## TRECHO DO TEXTO
São Paulo, domingo, 2 de julho de 1995
Texto Anterior | Próximo Texto | Índice

Satisfeito

GILBERTO DIMENSTEIN

BRASÍLIA - Permaneço mais 15 dias neste espaço, quando passo a atuar como correspondente da Folha em Nova York. Aproveito, assim, a comemoração do Plano Real, ontem, para reforçar uma crítica cada vez mais frequente contra esta coluna -uma crítica, diga-se, com fundamento.
Tenho recebido cartas de leitores reclamando da ausência daquele tom irado da coluna, semelhante ao dos tempos de Sarney, Collor e Itamar Franco.
A coluna, de fato, reflete como estou me sentindo em relação ao país. Não estou satisfeito com o governo: considero-o ainda lentíssimo (aliás, decepcionantemente lento) no esforço de reduzir a miséria. Também não estou, óbvio, satisfeito com os indicadores sociais, um vexame cotidiano, cujo reflexo é o clima de guerra civil que toma conta das cidades. Vexame dos vexames é a impunidade.
Mais: as máquinas públicas continuam, em regra, incompetentes, fontes de desperdício. Inchadas, sugam cada vez mais recursos de quem trabalha.
Acontece que tenho 38 anos e, até agora, nunca vivenciei uma combinação tão longa de inflação baixa, crescimento econômico, democracia e governo estável. Vivi basicamente o crescimento com ditadura ou democracia com hiperinflação, em meio a surtos de recessão aguda. Nos tempos de Juscelino Kubitschek, o maior estadista brasileiro, eu tinha acabado de nascer.

## TAREFAS E EXERCÍCIOS
1. Reescreva a parte da coluna que começa em "São Paulo, domingo, 2" e termina em "e Itamar Franco.", trocando "Nova York" por "Londres".
2. Responda às perguntas abaixo com base na coluna.
(a) Em que cidade o autor passará a atuar como correspondente da Folha?
(b) Quantos anos o autor diz ter?
(c) Quem a coluna chama de o maior estadista brasileiro?
3. Indique se cada afirmação abaixo está de acordo com a coluna e cite as palavras do texto que decidem a resposta.
(a) O autor se declara satisfeito com o governo.
(b) O autor continuará mais 15 dias no espaço da coluna.
(c) A coluna afirma que as máquinas públicas são, em regra, eficientes.

## TRECHO DO MATERIAL
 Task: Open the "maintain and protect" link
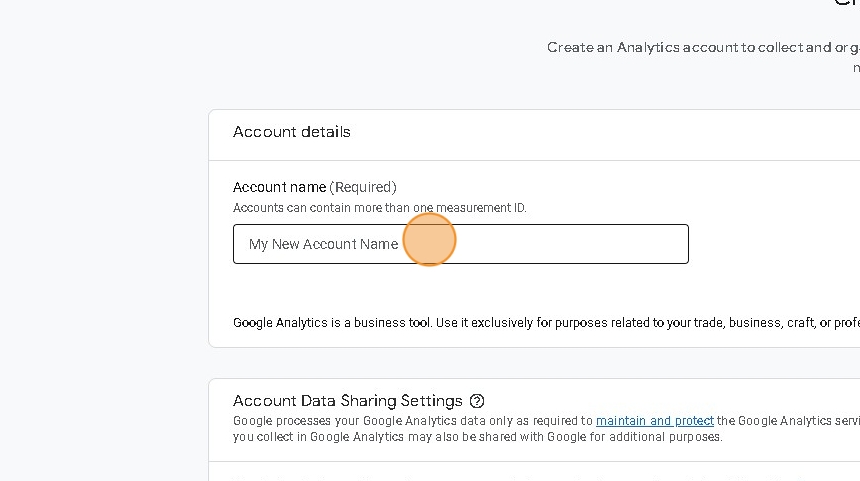click(x=655, y=421)
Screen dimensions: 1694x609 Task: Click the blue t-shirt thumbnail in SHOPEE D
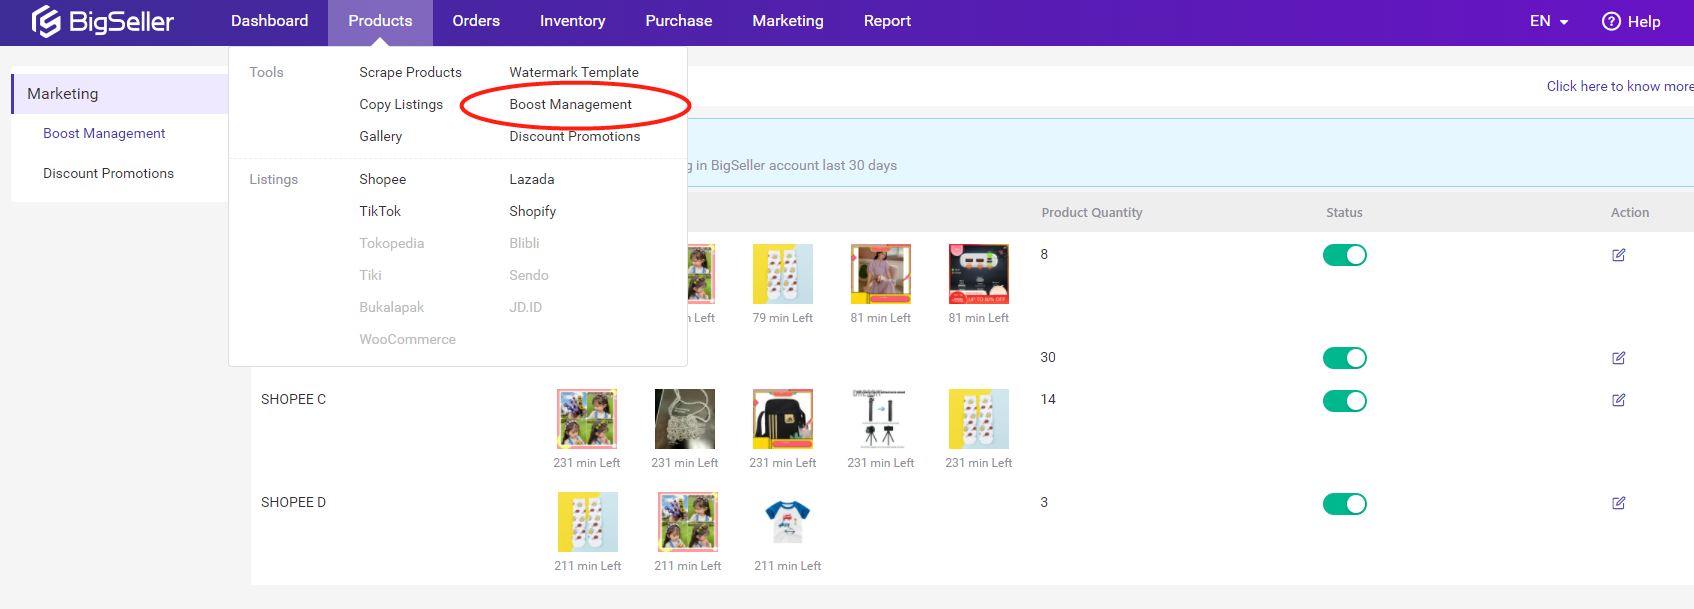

## RESPOSTAS POR TAREFA
1.
São Paulo, domingo, 2 de julho de 1995
Texto Anterior | Próximo Texto | Índice

Satisfeito

GILBERTO DIMENSTEIN

BRASÍLIA - Permaneço mais 15 dias neste espaço, quando passo a atuar como correspondente da Folha em Londres. Aproveito, assim, a comemoração do Plano Real, ontem, para reforçar uma crítica cada vez mais frequente contra esta coluna -uma crítica, diga-se, com fundamento.
Tenho recebido cartas de leitores reclamando da ausência daquele tom irado da coluna, semelhante ao dos tempos de Sarney, Collor e Itamar Franco.

2.
(a) Em Nova York.
(b) Trinta e oito anos.
(c) Juscelino Kubitschek.

3.
(a) Não: "Não estou satisfeito com o governo".
(b) Sim: "Permaneço mais 15 dias neste espaço".
(c) Não: "as máquinas públicas continuam, em regra, incompetentes, fontes de desperdício".